Task to complete – Reproduce every one of the rows below word for word, leaving the pictures out of your answer.

_ _ _ _

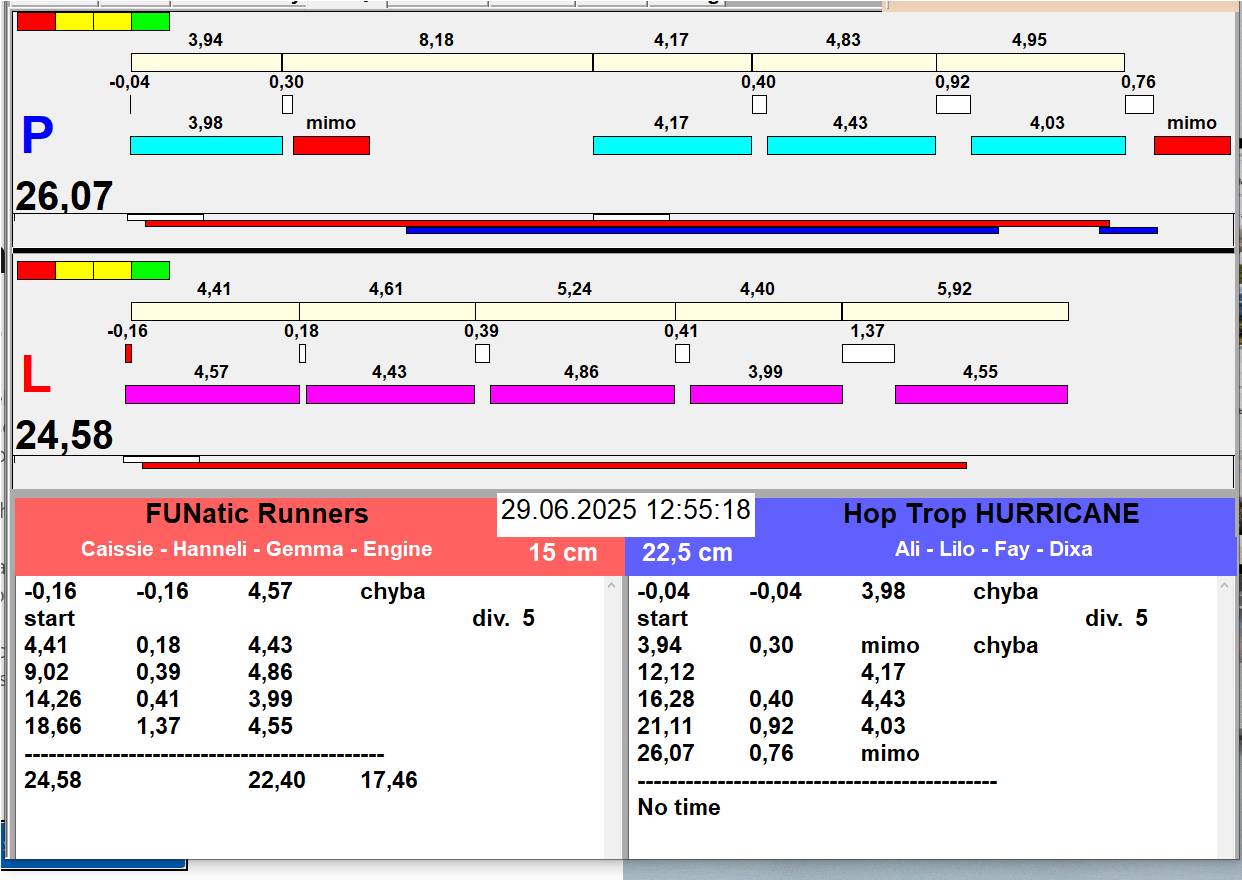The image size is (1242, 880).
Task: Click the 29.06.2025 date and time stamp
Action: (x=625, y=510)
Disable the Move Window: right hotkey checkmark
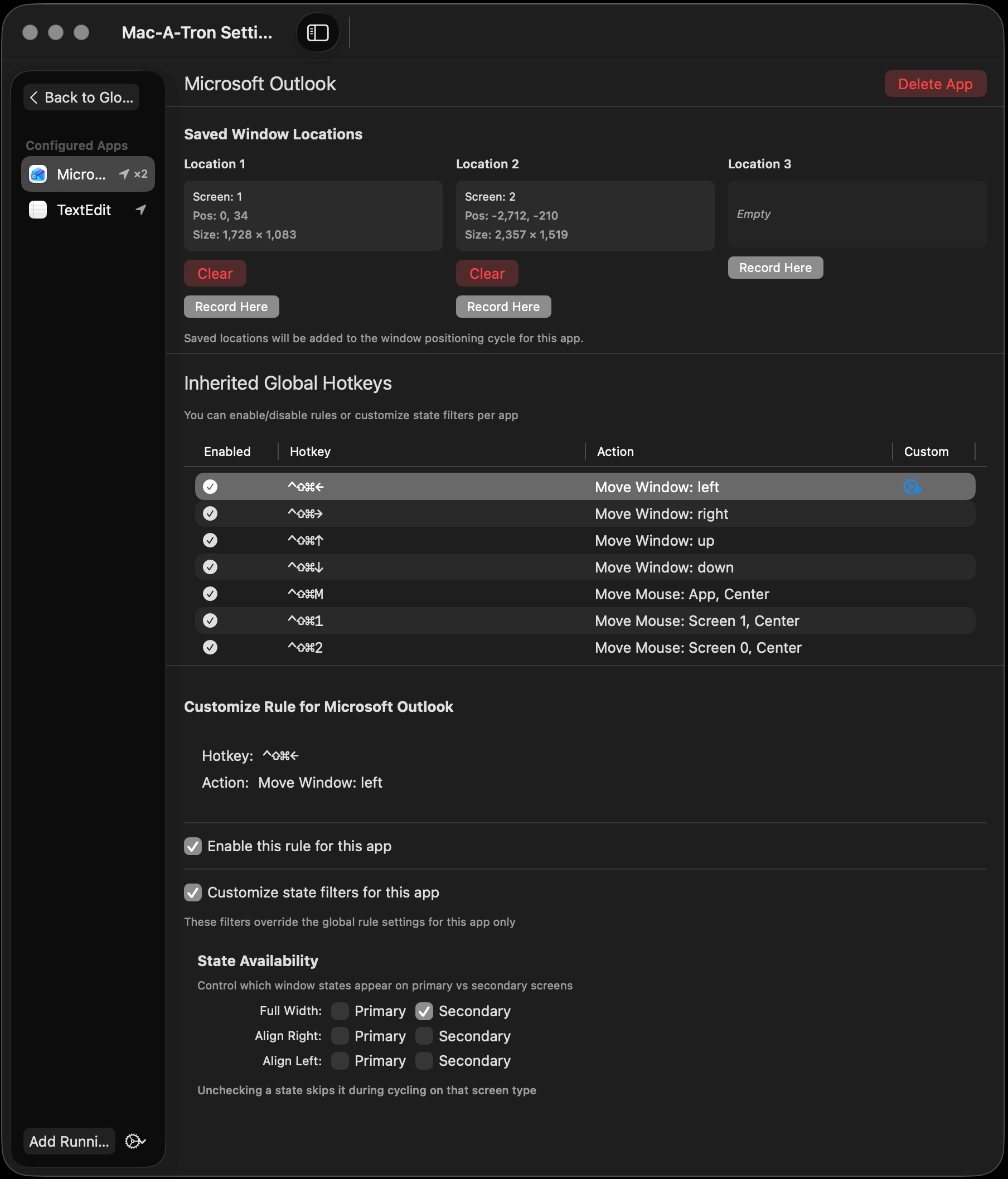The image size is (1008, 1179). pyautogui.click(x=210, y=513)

_ _ _ _

Answer for this exercise –
The image size is (1242, 880).
Task: Click the 29.06.2025 date and time stamp
Action: (x=625, y=510)
Disable the Move Window: right hotkey checkmark
The image size is (1008, 1179). pyautogui.click(x=210, y=513)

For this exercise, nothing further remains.